Source:
↓↓↓

Looking at my computer screen, I felt a sense of deep awe. On the other side of the screen were the faces of fellow Jews of diverse backgrounds—Mixed-race Jews, Black Jews, Yemini, Indian, Ethiopian, South American Jews…the list goes on. This was not just a space for Jews from different backgrounds to come together, this was a space for fellow artists, creatives and art workers to connect and start to build community. I felt so seen.
It had taken me years to return to my Jewish roots. I grew up in an Ashkenazi community in Northern England. My father’s ancestry is Eastern European, and my mother was born in Mumbai, a daughter of the Bene Israel community. My mother, with her brown skin and heavy accent, tried her best to adapt, to become British. But I always grew up with the impression that we were different— not in a good way. The kind of different that makes you always wonder about yourself and your claim to a people or a place or a history. All the forces of assimilation were enacted upon us. Racism was overt but also hidden and harder to name, especially when coming from within your own community. Even as a child, I was acutely aware that we might never be British enough, or white enough, or Ashekanzi enough, or Indian enough. I was a drifter between cultural identities, often performing culture rather than truly feeling part of it.

↑↑↑

Information supplied:
↓↓↓

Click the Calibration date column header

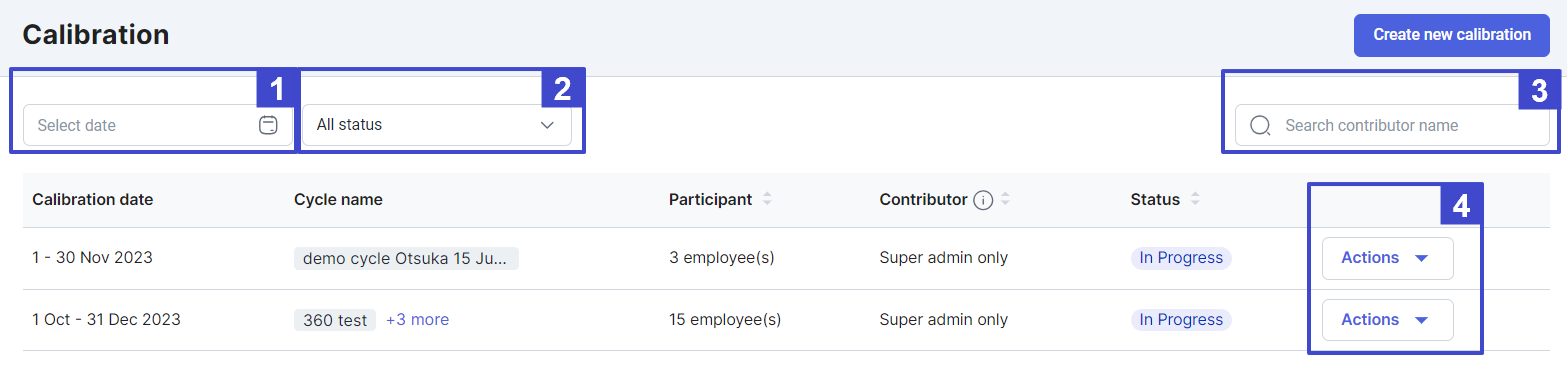click(x=93, y=199)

↑↑↑

Tasks to complete:
**A)** According to the passage about Jewish identity, why did the writer feel so seen while looking at the computer screen? Answer in one to three sentences.
**B)** Rewrite the passage about Jewish identity from "Looking at my" to "felt so seen.", changing "screen" to "monitor".
You can leave the listing aside.

Worked solutions:
**A)** On the screen were Jews of many backgrounds: Mixed-race, Black, Yemini, Indian, Ethiopian and South American Jews. It was also a space where fellow artists, creatives and art workers could connect and begin to build community.

**B)**
Looking at my computer monitor, I felt a sense of deep awe. On the other side of the monitor were the faces of fellow Jews of diverse backgrounds—Mixed-race Jews, Black Jews, Yemini, Indian, Ethiopian, South American Jews…the list goes on. This was not just a space for Jews from different backgrounds to come together, this was a space for fellow artists, creatives and art workers to connect and start to build community. I felt so seen.